Amemiya’s teaching style was marked by interaction and improvisation without foregoing technical prowess. In his Stanford 2017 oral history, he criticized the trends toward overly polished classroom environments as he embodied the opposite.
He tended to work with students to solve new problems during classroom lectures, underscoring his intellectual seriousness coupled with an aliveness for the process of discovery. His mode of scholarship was rooted in original thought and clarity, favoring precision and honesty over obscurity.
In Amemiya’s later years, his scholarship expanded beyond economics to the study of ancient Greece and connections between Greek and Japanese culture and mythology. He translated scholarly work on Aristotle’s ethics for Japanese readers and developed an undergraduate course called Economy and Economics of Ancient Greece, which became the basis for a book of the same name (Routledge, 2007). Amemiya retired from Stanford in March 2005 but continued teaching independent study and directed reading courses for many years.
“His intellectual curiosity was something to admire,” Hong said. “Even into retirement, he was still learning.”
Early travels and enduring legacy
Amemiya’s childhood was defined by resiliency. Born in Tokyo, Japan, in 1935, Amemiya moved to Peru at age 6 for his father’s job with a Japanese shipping company. Not long after, in 1942, Amemiya and his family were repatriated to Japan as part of a wartime exchange of Japanese and American civilians. They left Peru and traveled on boats, buses, and trains around the globe for several months before arriving in Japan.
Amemiya studied at International Christian University in Tokyo, where he polished his English and earned a bachelor's degree in economics.
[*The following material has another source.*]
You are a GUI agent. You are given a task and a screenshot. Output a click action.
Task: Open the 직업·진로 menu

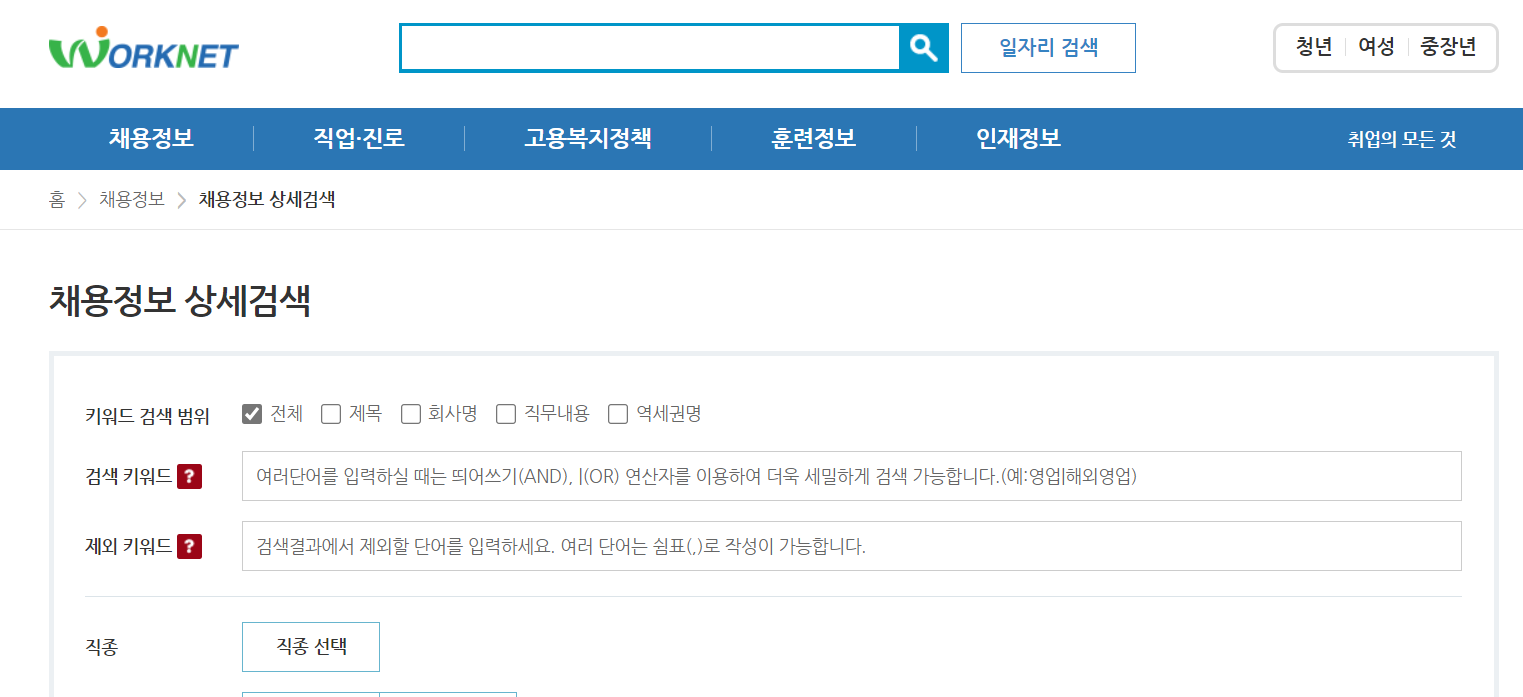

After graduating in 1958, he moved to the United States and studied at Guilford College in North Carolina and then American University in Washington, D.C., where he received a master's degree in economics in 1960.
He then earned a fellowship to pursue a doctoral degree at Johns Hopkins University, where he initially wanted to study socialist economics but was steered into econometrics. He finished his doctorate in 1964 under the guidance of Carl Christ, and later that year, he became an assistant professor in Stanford’s Department of Economics.
As a young professor in the 1960s, his focus shifted away from analyzing time series data—which involves concentrating on the same variable consistently across time—to the burgeoning field of cross-section data analysis. His theoretical and empirical work led to the publication of a series of foundational research articles that set new standards for nonlinear models, and these became some of the most cited econometrics articles of the 1970s. The work led to the publication of his book Advanced Econometrics.
His scholarship gave the discipline not only new results, but also a higher standard for precision and clarity, and he influenced colleagues and students across multiple generations. Amemiya also contributed substantially to the profession through his service as co-editor of the journal Econometrica from 1981 to 1982 and co-editor of the Journal of Econometrics from 1982 to 2010.
His trailblazing work earned him a Guggenheim fellowship in 1976, a fellowship from the Japan Society for the Promotion of Science in 1981, a Humboldt fellowship to study in Germany between 1988 and 1989, and a Tokyo University fellowship in 1989.
Beyond the classroom, Amemiya enjoyed playing tennis and traveling in his free time. And he was appreciated for his dry sense of humor: “Sometimes you'd walk away, and about five minutes later you'd realize what he'd meant and have a good laugh to yourself,” his colleague Wolak said.
Amemiya is survived by his wife of 57 years, Yoshiko; his daughter, Naoko; his son, Kenta; and four grandchildren, Gen, Emi, Kai, and Ryota.